La désillusion est cruelle. «On attendait un choc d’attractivité, on a eu un choc de déception», s’emporte Rachel Bocher, présidente de l’Intersyndicale nationale des praticiens hospitaliers (INPH). «Ils veulent la fin de l’hôpital public ! Depuis fin mai, ils ont fait monter l’espoir, et le Président semblait vouloir prendre les décisions qu’il fallait pour sauver l’hôpital public. Mais les promesses de Macron n’étaient qu’illusion.» Du côté des internes, la déception est tout aussi palpable. «On demandait une revalorisation de 300 euros net mensuels, comme les paramédicaux», précise Léonard Corti, secrétaire général de l’Intersyndicale nationale des internes (Isni). «Véran nous propose 150 euros brut mensuels à partir de 2021 sur deux ans, puis 75 euros brut les quatre années suivantes. Les indemnités de garde, soit quatorze heures trente de travail de nuit, seraient revalorisées de 10 euros… Cela fait des semaines qu’on discute et on nous sort ça ! Et on nous dit quasiment que c’est à prendre ou à laisser. Ils ne sont vraiment pas doués pour le dialogue social…»
La clôture des négociations approche
Jeudi, veille de la clôture du Ségur de la santé, les syndicats de praticiens hospitaliers ont de nouveau rendez-vous avec Nicole Notat.
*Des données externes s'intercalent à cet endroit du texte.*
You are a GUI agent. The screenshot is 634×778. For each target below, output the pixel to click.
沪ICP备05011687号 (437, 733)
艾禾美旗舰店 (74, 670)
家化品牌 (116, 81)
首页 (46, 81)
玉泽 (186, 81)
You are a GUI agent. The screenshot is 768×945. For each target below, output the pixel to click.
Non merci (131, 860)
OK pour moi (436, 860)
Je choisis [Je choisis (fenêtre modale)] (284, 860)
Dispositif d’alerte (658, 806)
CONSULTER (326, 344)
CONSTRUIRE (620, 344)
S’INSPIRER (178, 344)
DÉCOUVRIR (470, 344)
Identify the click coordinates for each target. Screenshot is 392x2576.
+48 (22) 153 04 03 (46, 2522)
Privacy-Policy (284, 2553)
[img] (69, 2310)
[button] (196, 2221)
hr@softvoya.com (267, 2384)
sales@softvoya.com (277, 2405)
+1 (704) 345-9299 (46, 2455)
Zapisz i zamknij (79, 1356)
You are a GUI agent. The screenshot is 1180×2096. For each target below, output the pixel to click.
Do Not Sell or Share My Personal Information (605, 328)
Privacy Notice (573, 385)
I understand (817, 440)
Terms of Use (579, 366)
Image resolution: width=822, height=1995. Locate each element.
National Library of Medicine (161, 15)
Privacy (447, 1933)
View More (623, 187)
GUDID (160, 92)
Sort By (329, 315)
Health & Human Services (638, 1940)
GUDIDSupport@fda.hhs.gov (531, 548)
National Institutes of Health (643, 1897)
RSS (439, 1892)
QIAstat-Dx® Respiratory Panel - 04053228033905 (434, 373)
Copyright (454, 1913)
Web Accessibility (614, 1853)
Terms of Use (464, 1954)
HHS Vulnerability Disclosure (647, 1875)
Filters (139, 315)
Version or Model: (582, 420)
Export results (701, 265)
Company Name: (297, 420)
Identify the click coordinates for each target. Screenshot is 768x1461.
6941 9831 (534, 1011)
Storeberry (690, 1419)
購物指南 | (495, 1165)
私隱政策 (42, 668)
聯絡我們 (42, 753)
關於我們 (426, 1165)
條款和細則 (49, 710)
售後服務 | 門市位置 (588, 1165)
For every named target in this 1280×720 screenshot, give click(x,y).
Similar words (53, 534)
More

D’ici là, ils espèrent faire monter la pression. Ce mardi, tous les personnels hospitaliers médicaux et paramédicaux sont appelés à une journée nationale de mobilisation. A Paris pourtant, la manifestation pourrait manquer d’unité pour faire masse. Ce n’est pas un mais deux cortèges qui devraient s’ébranler de part et d’autre de la Seine.
Rive gauche, FO et la CGT, rejoints par plusieurs syndicats de médecins hospitaliers dont l’IAPH et l’INPH, défileront de l’ancien hôpital du Val-de-Grâce jusqu’au ministère de la Santé, avenue de Ségur. Rive droite, SUD Santé, l’Unsa, la CFDT et le collectif Inter Urgences marcheront de l’hôpital Lariboisière, proche de la Gare du Nord, jusqu’à l’hôpital Bichat, en bordure de périphérique. Quel que soit le parcours, l’espoir est partagé que les «balcons descendent dans la rue».